Originally Posted by Gloone
Either the Jewish people have failed their god or their god has failed them. Which is it?
Be careful....Some will accuse you of standing in judgment.
Yes, like me. I will make that accusation.
Who are you to say either that God has failed the Jews or that the Jews have failed God?
At the very least, I would think that to make such a statement credibly, you would have to be either God or a Jew. Since you are neither, saying such a thing seems incredibly presumptuous.
And since you are not a Jew, why on earth do you care about the private relationship of God and the Jewish people? Presumably, God has some sort of relationship with Christianity, or whatever faith tradition you come from: why not worry about that instead of the business of the Jews?
And considering the topic of this thread, I am at a complete loss to understand why you seem to think it logically follows that, since Jews do not believe in the messiahdom or the divinity of Jesus, that means God has somehow failed to deliver on the promise of a messiah. First of all, no date was ever given with that promise, that we might be concerned has passed, or is soon approaching. And second of all, why should Jesus be different: there have been many false messiahs. Hell, in Jesus' time, you couldn't pass a streetcorner in ancient Israel that didn't have some guy on it claiming to be the messiah. Christians, in their surety of Jesus' claim, often tend to forget that he was hardly unique in those claims. Ancient Israel was littered with shaggy, dirt-poor Jews-- and some shaggy richer Jews also-- claiming that God wanted them to redeem the people. They were a dime a dozen, and they all had a bunch of disciples following along behind them affirming their claims.

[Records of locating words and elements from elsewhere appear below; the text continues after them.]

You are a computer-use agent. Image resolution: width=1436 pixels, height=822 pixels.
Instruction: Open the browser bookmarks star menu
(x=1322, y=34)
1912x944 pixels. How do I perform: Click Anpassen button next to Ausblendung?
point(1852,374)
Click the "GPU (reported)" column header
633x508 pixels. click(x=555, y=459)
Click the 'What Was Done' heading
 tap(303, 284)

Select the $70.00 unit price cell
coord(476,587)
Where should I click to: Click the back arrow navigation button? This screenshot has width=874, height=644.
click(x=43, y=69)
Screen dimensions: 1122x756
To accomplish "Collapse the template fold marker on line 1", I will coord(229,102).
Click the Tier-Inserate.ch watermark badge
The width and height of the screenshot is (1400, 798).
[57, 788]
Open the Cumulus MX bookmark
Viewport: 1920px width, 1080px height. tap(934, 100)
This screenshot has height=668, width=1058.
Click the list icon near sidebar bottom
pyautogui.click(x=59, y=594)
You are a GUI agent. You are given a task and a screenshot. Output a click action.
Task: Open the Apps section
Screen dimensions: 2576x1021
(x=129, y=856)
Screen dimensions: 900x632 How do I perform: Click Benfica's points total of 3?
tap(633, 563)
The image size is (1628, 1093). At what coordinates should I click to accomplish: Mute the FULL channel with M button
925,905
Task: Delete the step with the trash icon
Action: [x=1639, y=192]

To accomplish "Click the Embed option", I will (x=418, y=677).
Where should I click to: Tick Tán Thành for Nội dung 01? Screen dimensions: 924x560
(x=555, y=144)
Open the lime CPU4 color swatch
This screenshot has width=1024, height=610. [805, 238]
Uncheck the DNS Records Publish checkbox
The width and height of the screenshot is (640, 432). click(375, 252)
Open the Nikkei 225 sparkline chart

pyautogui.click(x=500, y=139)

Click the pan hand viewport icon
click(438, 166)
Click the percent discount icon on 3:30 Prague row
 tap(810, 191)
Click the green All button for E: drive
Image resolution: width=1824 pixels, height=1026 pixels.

The fact that after he was dead, a bunch of non-Jews decided that Jesus actually was the guy, has no relevance to the fact that he was merely one of many who claimed, and none fulfilled the conditions of messiahdom: the yoke of non-Jewish rule was not thrown off, the Temple was not rededicated and purified, the Exiles did not return, the Davidic monarchy was not reinstated, etc. Jesus may have been a warm-hearted, peaceloving joe who wanted everyone to love one another, and if so, that's very nice: but those aren't qualifications for messiahdom, just for being a good guy.
The messiah hasn't come yet. But part of being Jewish is that we wait, and while we wait, we do our part to transform this world into something closer to the healed world that will be the messiah's world. Maimonides put it very nicely:
אני מאמין באמונה שלמה בביאת המשיח ואף על פי שיתמהמה: עם כל זה אחכה לו בכל יום שיבוא
I believe with perfect faith in the coming of the messiah, even though he tarries: despite this, I will wait each day for his coming.
What on earth Jesus has to do with that is really beyond my ken. It would only make some difference if we thought he had been the messiah: we don't. So it doesn't.